新型コロナウイルス感染拡大に伴う国民一律10万円の給付金支給対象を在外邦人にも広げるとした政府内の検討が難航しそうだ。本人が居住しているかの確認や二重払い防止の事務手続きが煩雑になる可能性が高いためだ。政府が新型コロナ対策で「スピード感」を強調する中、関係者からは実際に全員に支給を終えるには2~3年かかるとの見通しも出ている。

外務省によると、2018年10月時点の在外邦人は約139万人。支給する場合、この統計が一つの目安になるとみられる。ただ、この人数は旅券法で届け出が義務付けられている在留届に基づく推計値。提出・変更を怠っても罰則はなく、データと実情にはずれがある。

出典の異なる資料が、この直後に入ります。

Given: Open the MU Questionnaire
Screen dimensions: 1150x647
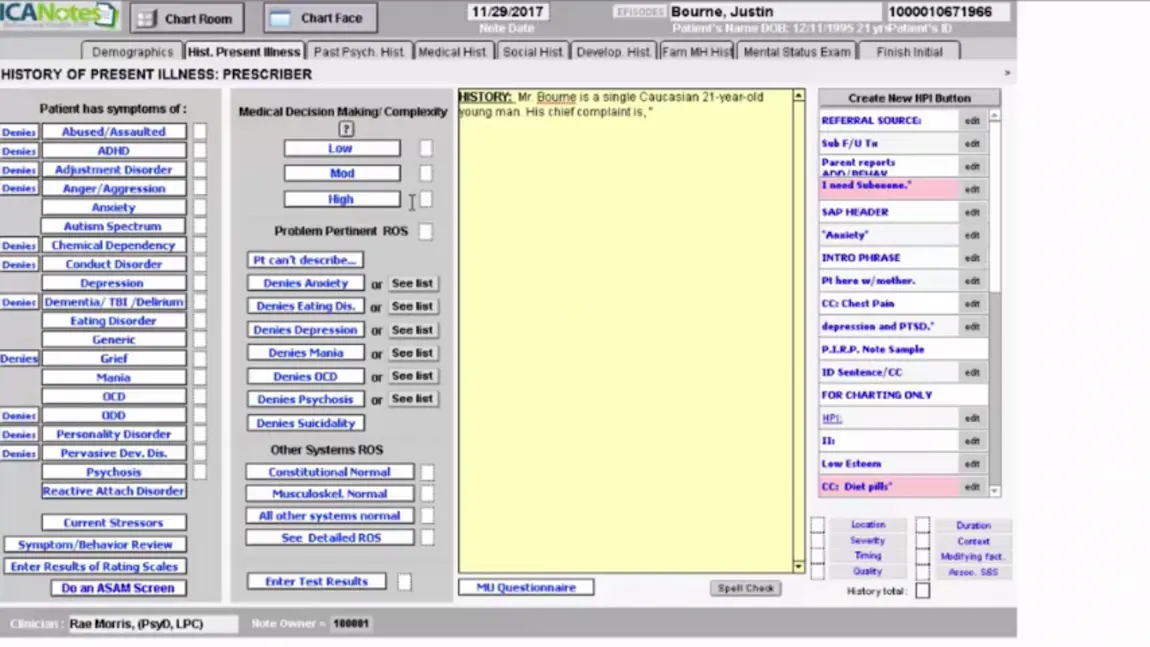Looking at the screenshot, I should 526,587.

実際、今年1月下旬から2月中旬にかけ、中国・武漢市から在留邦人を帰国させる際、在留届の登録者と現地邦人の数に差があり、本人確認作業に労力を割いたという。外務省幹部は「140万人一人ひとり確認すると大量の事務作業になる。人手不足の在外公館では不可能だ」と語る。

日本国内に住所を残す在外邦人が海外でも申請して二重払いが生じる懸念もある。ただ、確認作業を徹底すれば支給までの期間が延びるのは避けられない。

自民党内では「多少の二重払いが生じたとしても、在外邦人からの自主申告方式でやるしかない」との指摘が出ている。